Il reste la voix jeune je ne peux pas entendre la dernière voix je crois entendre une voix mais c’est un visage que j’entends. Le visage sur cette photo. Les photos se bousculent sans que je les aie appelées, là à côté de la chienne tous les deux, là en vacances son short sur des jambes maigres, celle de la communion ou celle du mariage. La dernière photo aussi agrandie et multipliée pour se souvenir, les pommettes rouges dérangeantes. Je crois entendre une voix mais je ne distingue pas de mots. J’en veux à cette voix qui n’a pas averti, pas appelé, pas réclamé, retenant un fleuve bouillonnant dedans découvert trop tard rien n’est passé par ta voix, garder en toi l’indicible. Je me souviens de la voix de celui qui ne parle pas, une voix sans intention d’en dire plus, évitant les mots du sensible, du sentimental, comme méprisant ces mots inutiles. Les cris de la colère sont restés parce que rares ou parce que violents ou parce que j’ai retiré les mains de mes oreilles ou parce que je n’avais pas les mains sur les oreilles ou parce que ce n’était pas pour moi cette colère parce que la colère était contre lui elle ne sortait pas souvent et elle était contre lui. La voix de colère je ne comprenais pas les mots. J’ai détesté la voix qui parlait à mon adolescence la voix raisonnable la voix de l’évidence la voix qui sait la voix que je n’arrive pas à contester trop puissante pour laisser la place.
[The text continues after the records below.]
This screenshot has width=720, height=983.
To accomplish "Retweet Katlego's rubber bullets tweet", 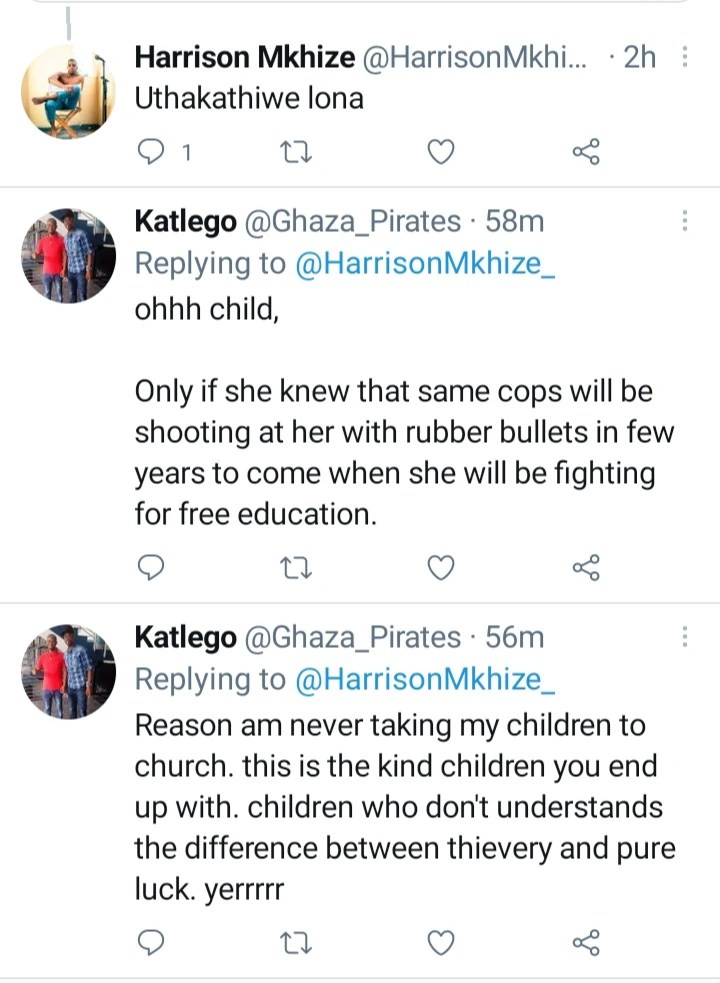I will pyautogui.click(x=295, y=568).
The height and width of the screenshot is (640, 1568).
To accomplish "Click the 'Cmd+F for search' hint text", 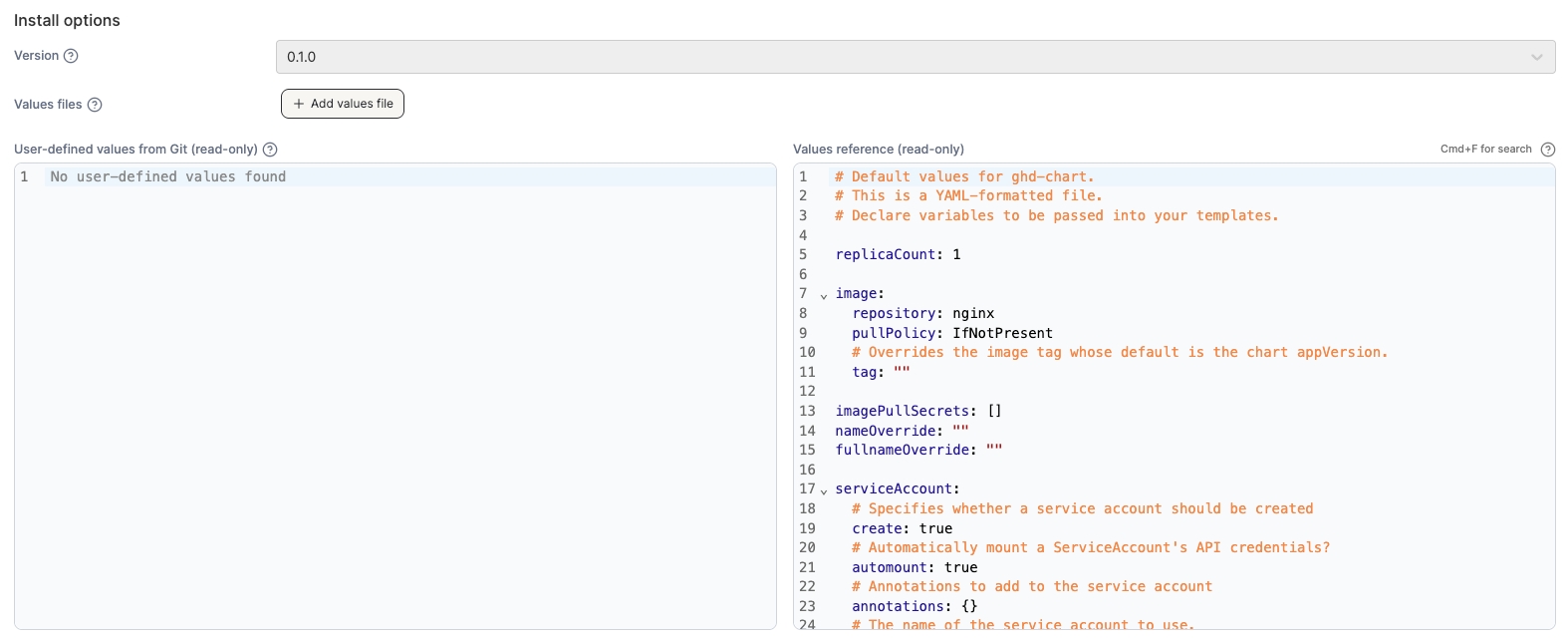I will coord(1485,150).
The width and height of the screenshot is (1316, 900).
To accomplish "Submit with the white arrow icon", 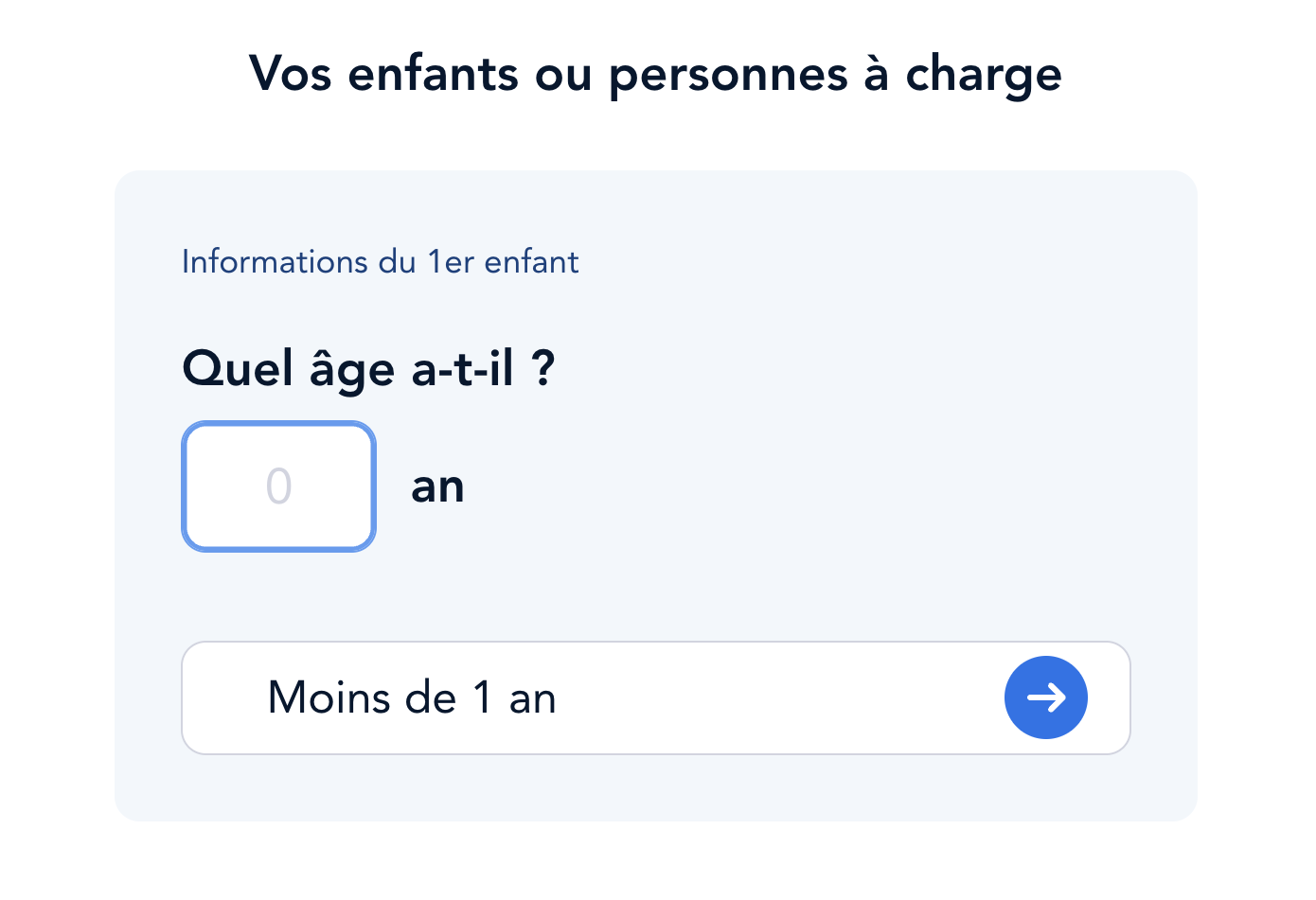I will tap(1046, 697).
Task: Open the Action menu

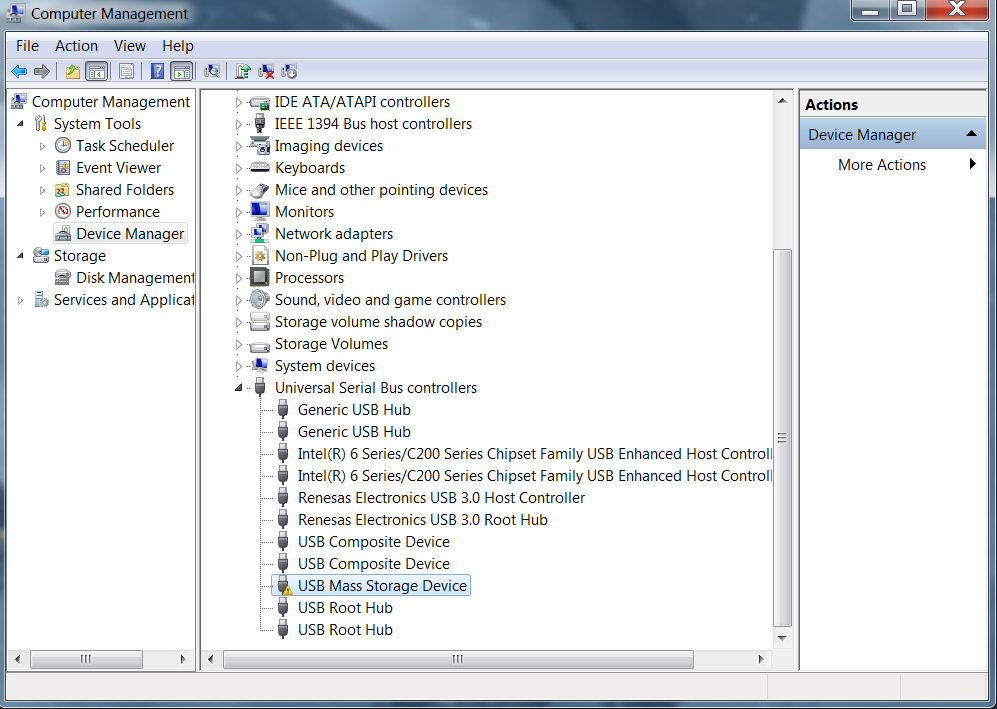Action: click(x=76, y=46)
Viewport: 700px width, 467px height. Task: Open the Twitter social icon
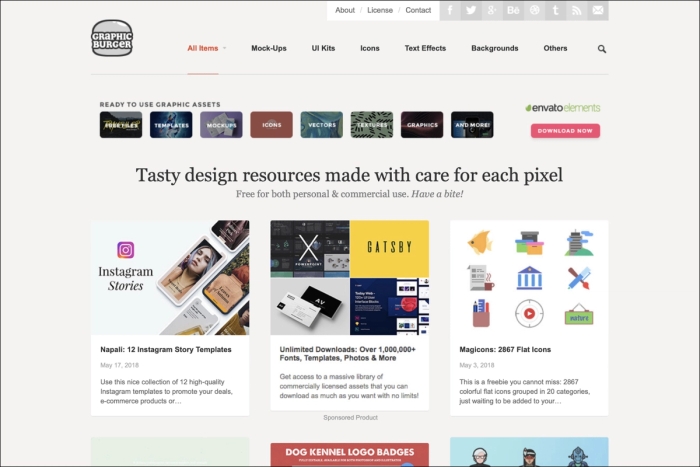(x=471, y=10)
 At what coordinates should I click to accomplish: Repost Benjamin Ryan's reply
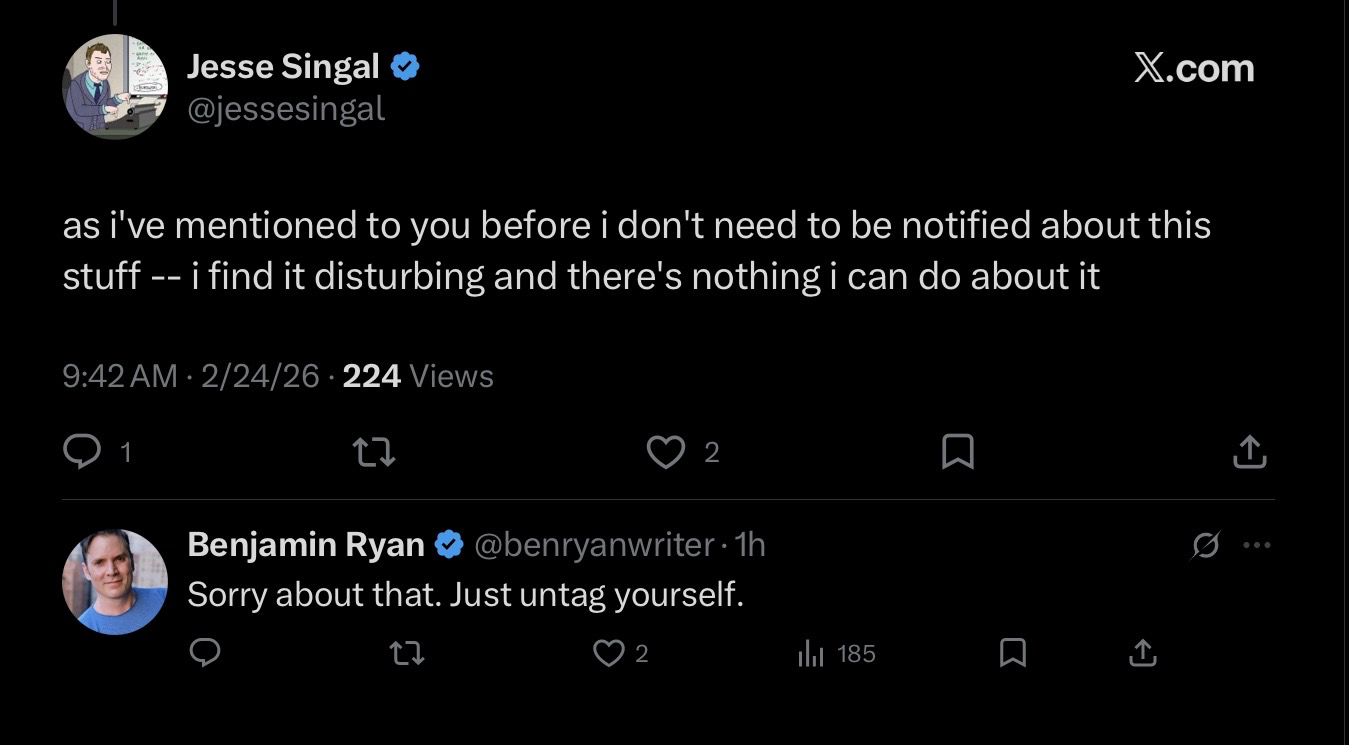click(406, 654)
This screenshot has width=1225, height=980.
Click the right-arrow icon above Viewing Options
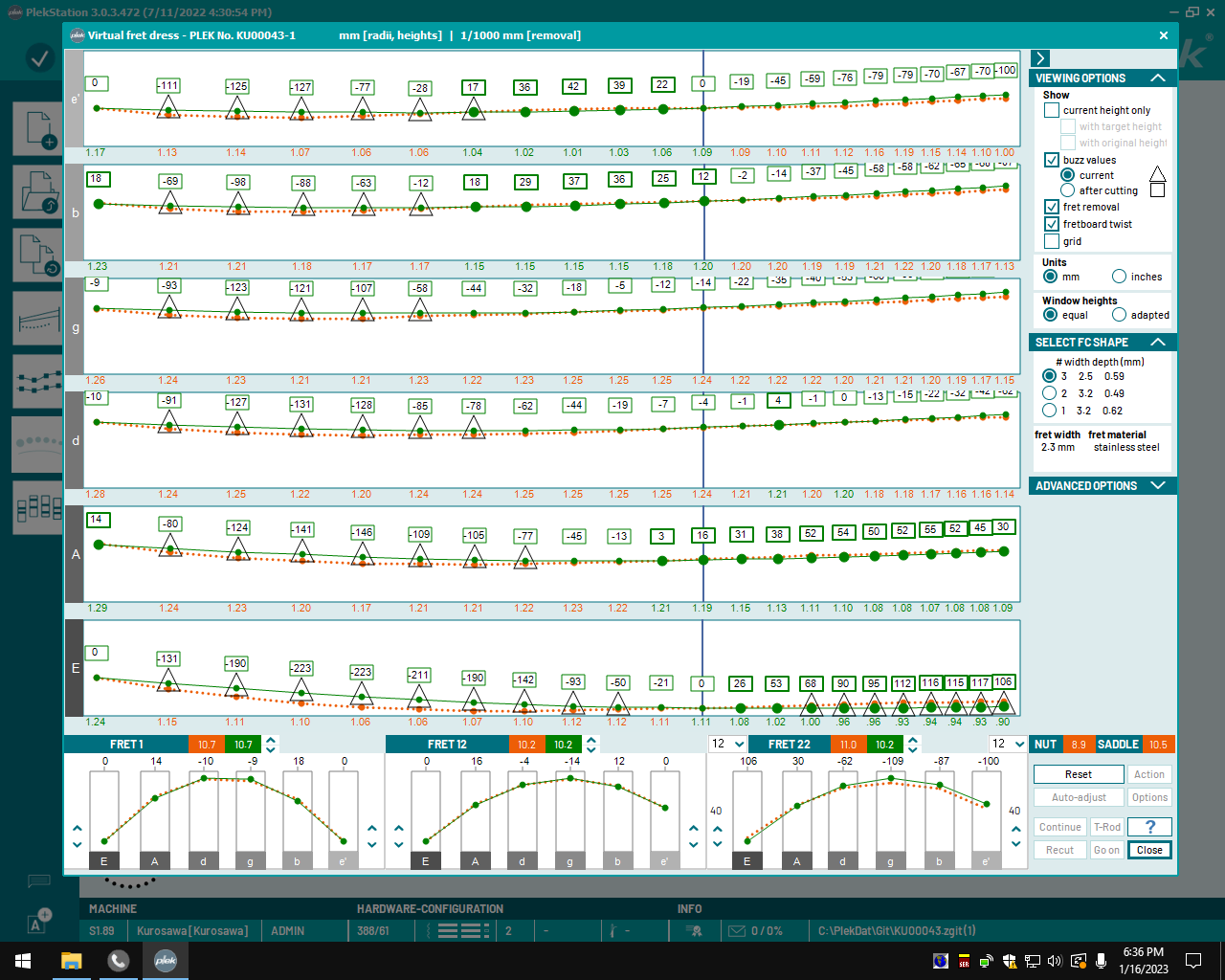tap(1041, 58)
Pas un registre grave plutôt un peu nasillarde et ce débit si rapide. Pour manger les mots. Ne pas être entendu. Une voix de l’utilitaire, du pragmatique, du concret. Pourtant je n’ai pas rêvé cette longue histoire racontée à la fin des diners, tout le monde suspendu à tes lèvres, une métamorphose le temps d’un conte, ta voix ici douce, lente, ménageant ses effets, ses silences, j’ai oublié l’histoire, je crois n’en avoir jamais compris le sens soit à cause de mon jeune âge soit à cause de ma surprise en découvrant cette voix comme un secret. La voix qui n’a pas dit ce que je n’ai pas entendu, comment entendre ce que la voix n’a pas dit, finalement je n’ai rien entendu et je n’ai rien compris avant que tu te taises brutalement et là c’est comme si la voix pouvait enfin se faire entendre librement.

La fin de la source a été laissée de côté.